Selon nos confrères de Ouest France à la une, les affiches de santé qui parsèment les murs des salles d’attente ne sont pas neutres, contrairement à ce que l’on pourrait croire. Les slogans de ces affiches, tels que « N’attendez pas les premiers effets des fortes chaleurs », « Debout, chez vous – 10 astuces anti-sédentarité », « Avec le cannabis, on peut vite se sentir dépassé », « Pour un mode de vie plus équilibré, chaque petit pas compte », constituent autant de rappels destinés à inciter les individus à faire les bons gestes et à adopter les bons comportements pour leur santé.

Cependant, ces affiches sont également des outils de normalisation qui individualisent des problèmes collectifs, construisent un référentiel universel trompeur et occultent les inégalités sociales, matérielles ou linguistiques qui rendent certains comportements difficiles, voire impossibles. Elles déplacent subtilement les responsabilités collectives vers les individus, sous couvert d’aide ou de prévention.

Ce qu'il faut retenir

  • Les affiches de santé sont des outils de normalisation qui individualisent des problèmes collectifs.
  • Elles construisent un référentiel universel trompeur et occultent les inégalités sociales, matérielles ou linguistiques.
  • Elles déplacent subtilement les responsabilités collectives vers les individus.

La prévention et la promotion de la santé

La prévention, telle qu’elle est mise en scène dans la plupart des affiches, repose sur la discipline individuelle. Les messages proposés visent à éviter un risque ou l’aggravation d’une pathologie en demandant aux individus d’adopter un « bon » comportement. En revanche, la promotion de la santé vise à transformer l’environnement social pour rendre les comportements souhaités possibles.
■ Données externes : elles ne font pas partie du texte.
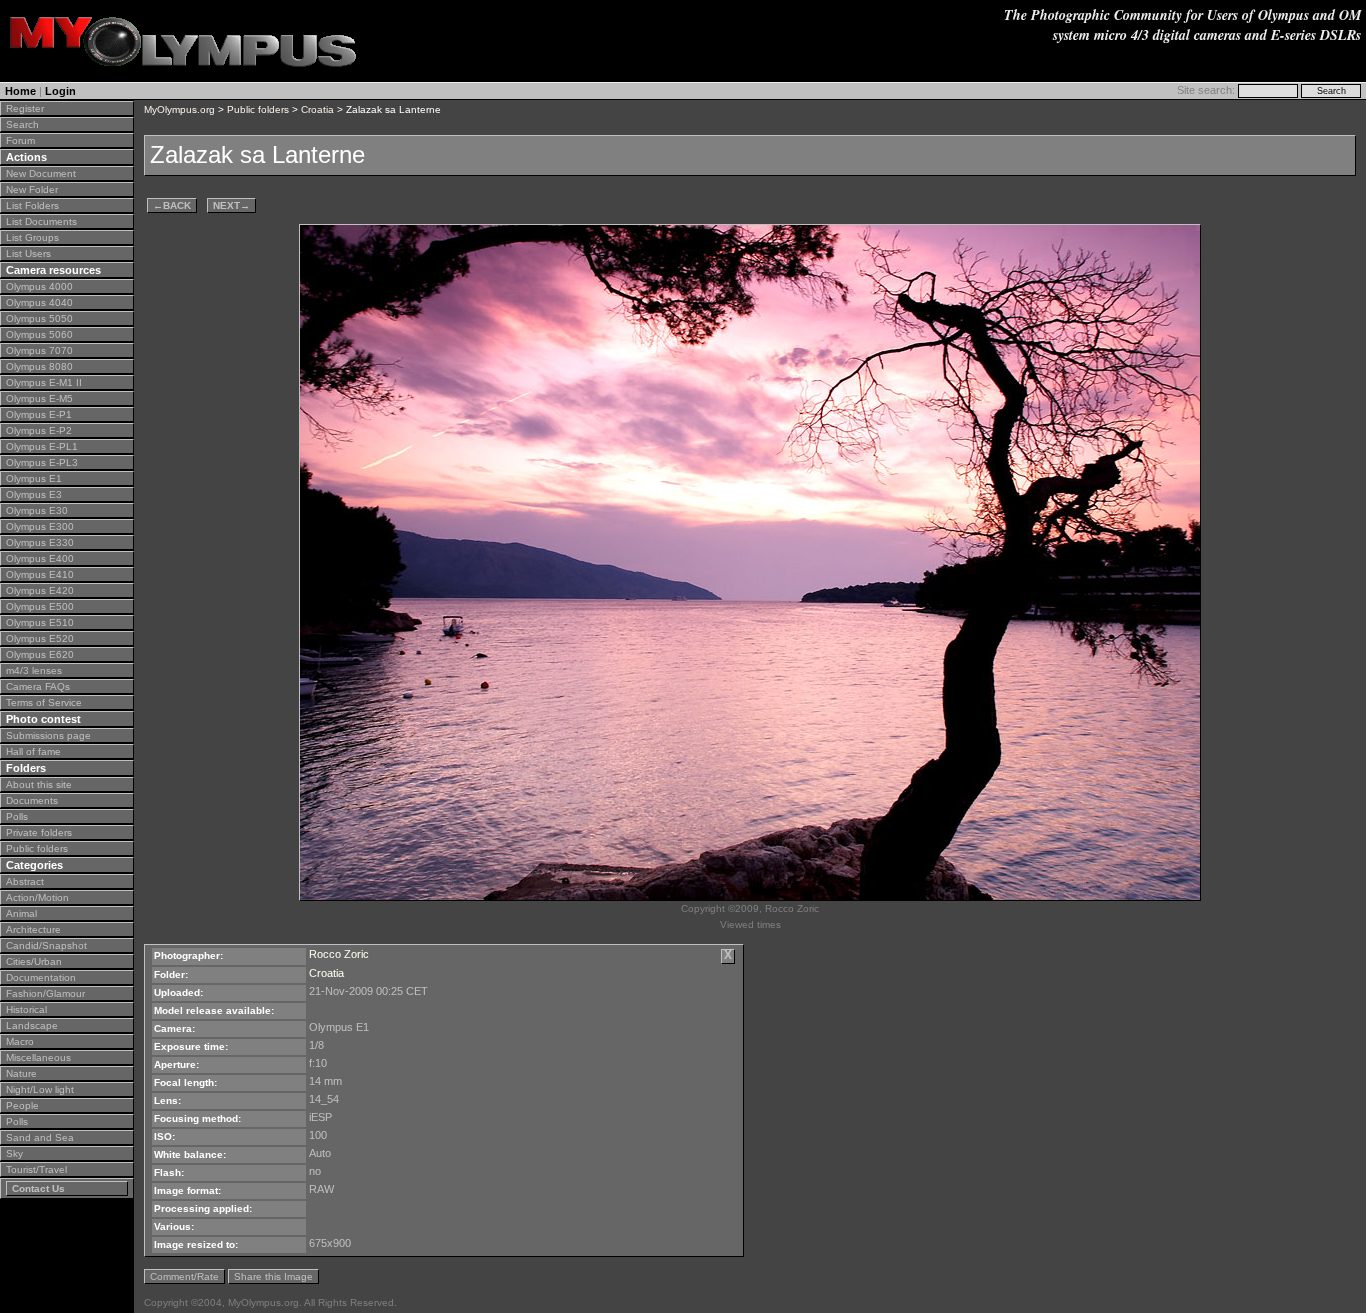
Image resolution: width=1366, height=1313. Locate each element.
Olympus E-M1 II (44, 382)
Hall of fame (33, 751)
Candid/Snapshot (46, 945)
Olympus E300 (40, 526)
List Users (28, 253)
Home (20, 91)
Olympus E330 (40, 542)
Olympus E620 (40, 654)
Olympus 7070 (39, 350)
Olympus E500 (40, 606)
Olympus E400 (40, 558)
Cette approche relève d’une tout autre logique, qui consiste à créer les conditions favorables à l’action, plutôt que de simplement dire aux individus quoi faire. Il s’agit d’horaires adaptés, de renforcement de l’accueil, de simplification administrative, de médiation linguistique, etc.
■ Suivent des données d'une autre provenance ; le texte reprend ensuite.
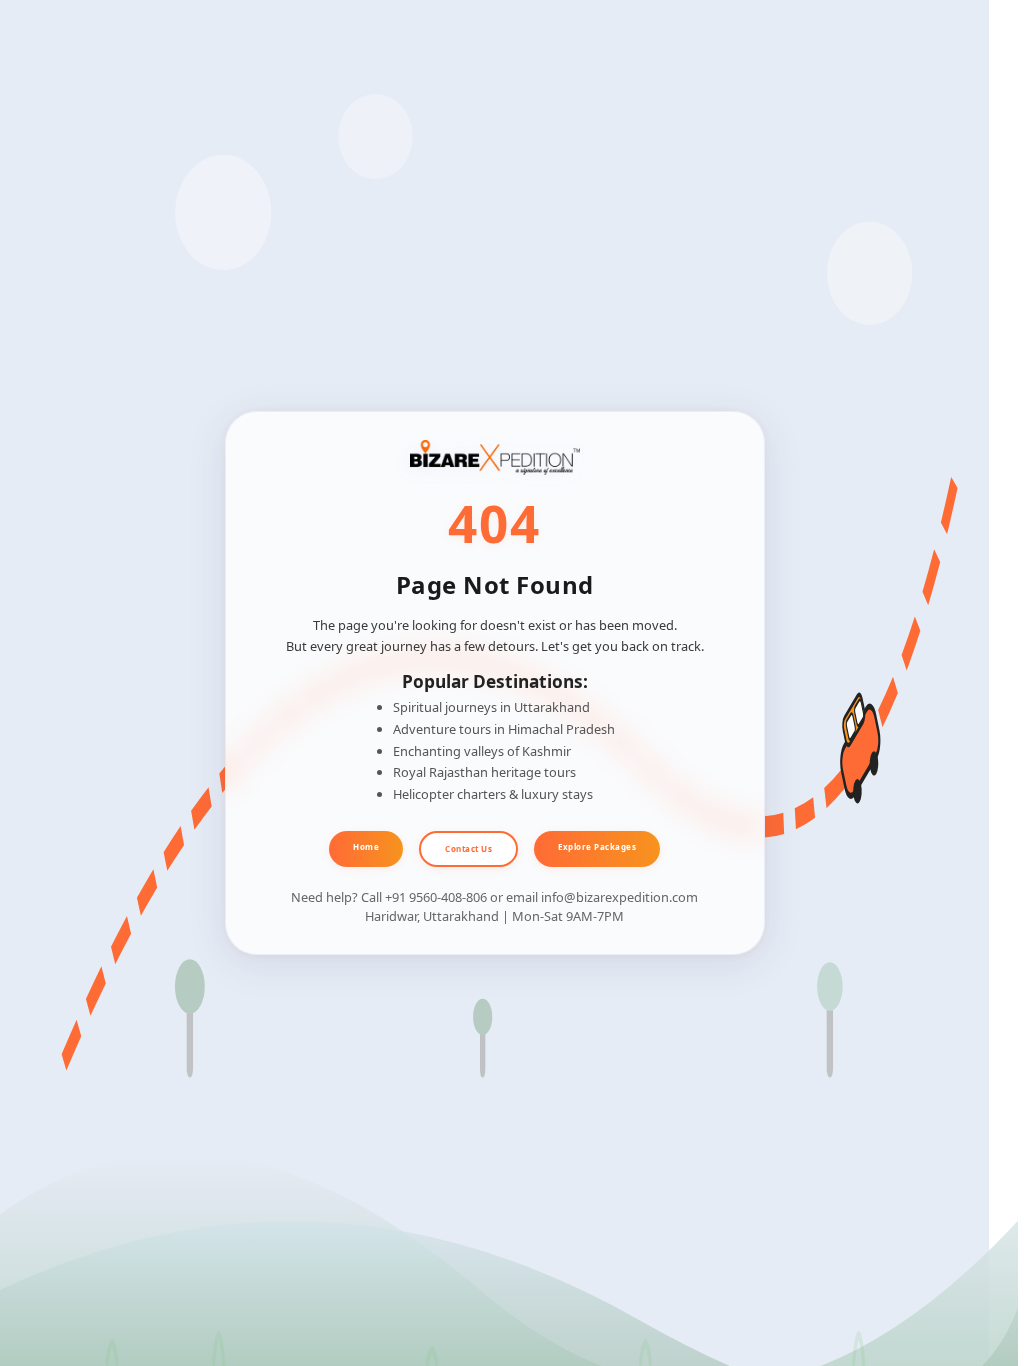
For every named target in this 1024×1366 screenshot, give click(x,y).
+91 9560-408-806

La fabrique du « bon patient »

Les travaux du philosophe français Michel Foucault et du sociologue britannique Nikolas Rose constituent un cadre d’analyse particulièrement opérant pour comprendre les ressorts de cette orientation. La biopolitique désigne la manière dont le pouvoir s’exerce non plus uniquement sur les territoires et les lois, mais directement sur la vie des individus et des populations.

Les institutions modernes gèrent également les populations par le biais de la santé, de la natalité, de l’hygiène, etc. L’État ne contrôle plus directement l’individu, mais l’incite à s’autodiscipliner et à s’autoréguler. C’est ainsi que les individus sont sommés de devenir des acteurs actifs de leur propre santé, sous peine d’être considérés comme irresponsables, voire coupables.

Entre humour et culpabilité

L’affiche des « lapins posés aux rendez-vous médicaux » est un exemple très parlant de ce type de processus. Cette campagne de sensibilisation à la gestion du parcours de soin transforme un problème systémique en faute individuelle, à travers un dispositif graphique, langagier et moral, politiquement et économiquement pensé.

Le message véhiculé par cette affiche est de culpabiliser les patients « défaillants ». À sa lecture, le lecteur est engagé dans une sorte de dette symbolique envers les soignants. Le soin se trouve ainsi dépolitisé ; c’est le comportement individuel – ici, le fait de ne pas honorer un rendez-vous – qui serait responsable de la dégradation du système, plutôt que ses limites structurelles.

Et maintenant ?

Les affiches de santé continueront-elles à jouer un rôle important dans la formation du « bon patient » ? Quelles seront les prochaines étapes dans la promotion de la santé et la prévention des maladies ? Les institutions prendront-elles en compte les inégalités sociales, matérielles ou linguistiques qui rendent certains comportements difficiles, voire impossibles ?

Il reste à voir comment les campagnes de sensibilisation à la santé évolueront pour prendre en compte ces facteurs et promouvoir une véritable culture de la santé, qui ne se limite pas à la discipline individuelle, mais qui vise à transformer l’environnement social pour rendre les comportements souhaités possibles.

En conclusion, les affiches de santé sont des outils de normalisation qui individualisent des problèmes collectifs et déplacent subtilement les responsabilités collectives vers les individus. Il est essentiel de prendre en compte les inégalités sociales, matérielles ou linguistiques qui rendent certains comportements difficiles, voire impossibles, pour promouvoir une véritable culture de la santé.